Task statement: Please recast the rows in the part that opens with the line containing "The width and" and closes with the line containing "Image resolution: width=402" as a two-column CSV with the headers command and answer. Give one CSV line per row, with each value in a single quoted field and any line breaks turned into spaces.

Input records:

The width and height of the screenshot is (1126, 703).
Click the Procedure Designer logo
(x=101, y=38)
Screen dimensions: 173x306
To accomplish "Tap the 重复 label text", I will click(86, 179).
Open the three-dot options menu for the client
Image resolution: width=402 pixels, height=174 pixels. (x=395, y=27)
==
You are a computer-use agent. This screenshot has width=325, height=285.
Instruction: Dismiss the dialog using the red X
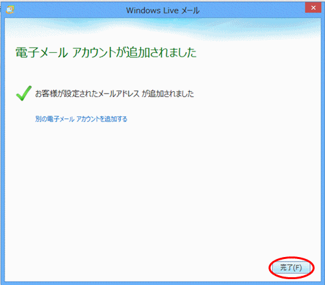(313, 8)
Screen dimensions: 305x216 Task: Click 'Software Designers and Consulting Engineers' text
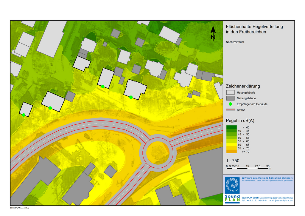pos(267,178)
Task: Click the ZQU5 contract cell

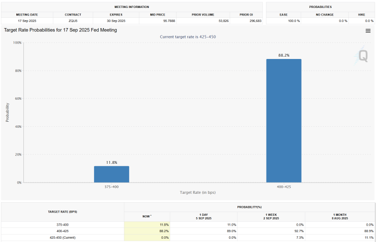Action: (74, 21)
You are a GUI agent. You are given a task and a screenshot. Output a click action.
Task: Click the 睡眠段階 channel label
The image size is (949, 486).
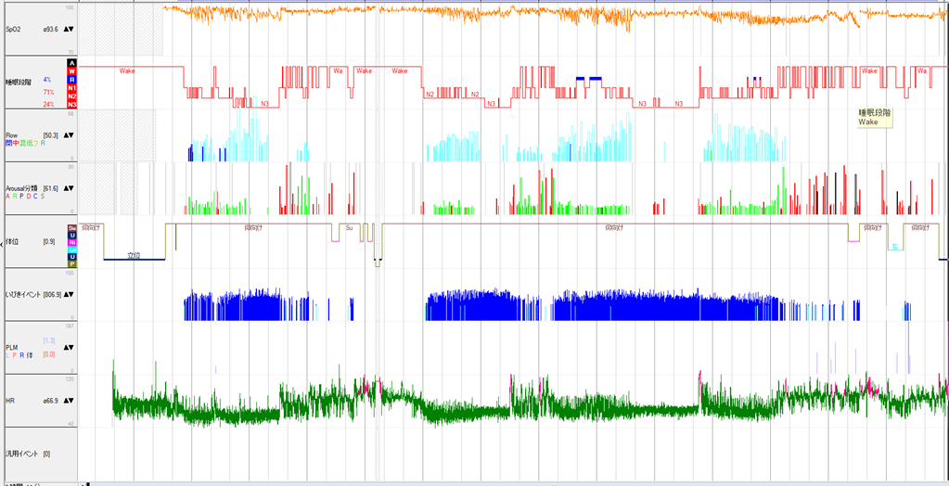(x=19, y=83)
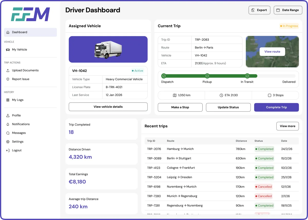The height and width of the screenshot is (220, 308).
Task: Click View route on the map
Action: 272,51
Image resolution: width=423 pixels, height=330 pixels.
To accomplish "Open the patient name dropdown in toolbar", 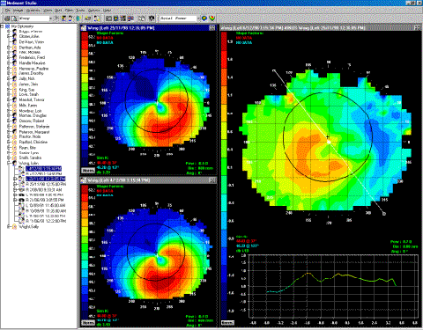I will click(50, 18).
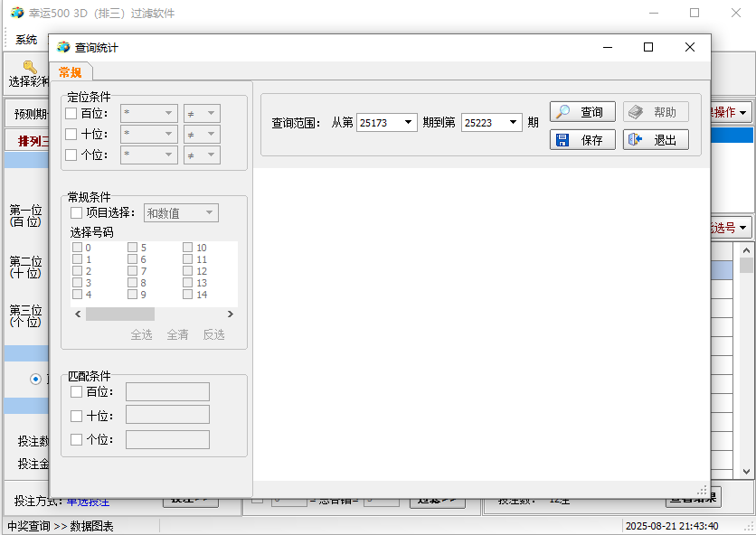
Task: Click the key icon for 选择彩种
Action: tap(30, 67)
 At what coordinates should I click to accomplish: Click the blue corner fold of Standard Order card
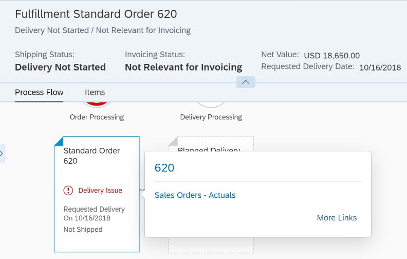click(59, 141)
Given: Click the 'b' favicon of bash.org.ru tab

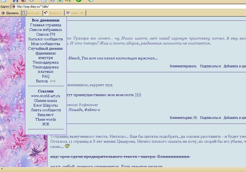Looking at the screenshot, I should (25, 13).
---
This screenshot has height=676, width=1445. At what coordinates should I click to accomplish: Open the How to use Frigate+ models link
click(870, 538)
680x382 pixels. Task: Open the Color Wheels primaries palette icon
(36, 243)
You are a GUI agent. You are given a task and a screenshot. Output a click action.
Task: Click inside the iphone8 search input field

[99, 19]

Solution to the problem:
command,answer
"The width and height of the screenshot is (1126, 703). Click the Procedure Designer logo","(x=101, y=38)"
"Screen dimensions: 173x306 To accomplish ""Tap the 重复 label text"",","I will click(86, 179)."
"Open the three-dot options menu for the client","Image resolution: width=402 pixels, height=174 pixels. (x=395, y=27)"